Снег за стеклом лёг плотнее, ветер стих. Где-то там, за тысячами километров, в оранжевом свете горящего мазута стоял кто-то у разбитого окна и смотрел на воду, и не знал, что в Москве человек, который понял зачем это было сделано, убрал листок с двумя цифрами в ящик стола и пошёл открывать дверь.
Глава 8
Сын
Яков приехал без предупреждения — второго января, в десять утра.
Охрана доложила: капитан Джугашвили у ворот, просит разрешения войти. Сталин читал доклад Василевского по Волховскому направлению, и первые несколько секунд слова «капитан Джугашвили» не складывались в смысл: привык, что в докладах фамилии звучат иначе. Потом сложились.
— Пропустите.
Он отложил Василевского и взял чистый лист, как будто собирался что-то написать, хотя писать было нечего. Просто нужно было чем-то занять руки до того, как откроется дверь.
Яков вошёл, снимая шапку ещё в дверях. Шинель армейская, с капитанскими петлицами, ботинки в снегу — не чистил, торопился.
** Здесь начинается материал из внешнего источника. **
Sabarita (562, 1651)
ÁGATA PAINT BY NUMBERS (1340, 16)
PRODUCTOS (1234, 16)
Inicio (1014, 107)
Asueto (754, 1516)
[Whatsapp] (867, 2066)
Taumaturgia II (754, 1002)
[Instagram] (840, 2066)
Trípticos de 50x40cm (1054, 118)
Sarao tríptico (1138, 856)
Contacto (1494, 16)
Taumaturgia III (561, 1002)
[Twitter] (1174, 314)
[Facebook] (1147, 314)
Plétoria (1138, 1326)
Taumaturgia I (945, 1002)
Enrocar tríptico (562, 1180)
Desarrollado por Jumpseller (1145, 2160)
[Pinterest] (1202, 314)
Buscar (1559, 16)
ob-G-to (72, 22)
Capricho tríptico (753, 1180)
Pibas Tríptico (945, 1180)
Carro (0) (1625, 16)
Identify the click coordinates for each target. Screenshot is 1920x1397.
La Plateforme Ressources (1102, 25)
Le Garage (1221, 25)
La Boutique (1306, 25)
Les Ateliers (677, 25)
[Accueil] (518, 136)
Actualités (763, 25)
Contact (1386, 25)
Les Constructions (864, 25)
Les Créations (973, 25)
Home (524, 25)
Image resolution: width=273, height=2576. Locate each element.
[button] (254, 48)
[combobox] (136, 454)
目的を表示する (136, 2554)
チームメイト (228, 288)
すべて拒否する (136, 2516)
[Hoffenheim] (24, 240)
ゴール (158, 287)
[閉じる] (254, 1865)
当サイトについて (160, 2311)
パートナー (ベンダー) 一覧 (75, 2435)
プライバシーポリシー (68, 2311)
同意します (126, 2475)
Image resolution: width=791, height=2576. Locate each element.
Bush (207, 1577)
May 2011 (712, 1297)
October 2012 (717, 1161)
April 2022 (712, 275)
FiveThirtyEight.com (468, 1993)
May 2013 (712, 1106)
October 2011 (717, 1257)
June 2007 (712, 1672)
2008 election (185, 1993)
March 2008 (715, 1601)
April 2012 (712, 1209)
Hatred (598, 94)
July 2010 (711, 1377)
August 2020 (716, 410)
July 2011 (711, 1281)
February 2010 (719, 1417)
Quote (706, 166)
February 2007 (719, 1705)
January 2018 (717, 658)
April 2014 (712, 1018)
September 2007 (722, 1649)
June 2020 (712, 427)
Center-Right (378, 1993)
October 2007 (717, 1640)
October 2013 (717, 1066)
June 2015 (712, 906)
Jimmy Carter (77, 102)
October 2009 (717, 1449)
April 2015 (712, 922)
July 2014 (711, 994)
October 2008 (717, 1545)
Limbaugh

Постройнел за три года, лицо осунулось, но глаза были те же: тёмные, с отцовской тяжестью, которую Волков всякий раз видел в зеркале с некоторым удивлением — не своё, а сталинское, и за семь лет так и не стало совсем своим.
— Здравствуй, — сказал Яков.
— Здравствуй. Садись.
Яков сел — не в то кресло, которое стояло напротив стола для официальных гостей, а на стул у окна, боком, положив шапку на колено. Волков отметил это: не напротив, не лицом к лицу, а сбоку. Значит, пришёл не просить — разговаривать. Или думает, что разница есть.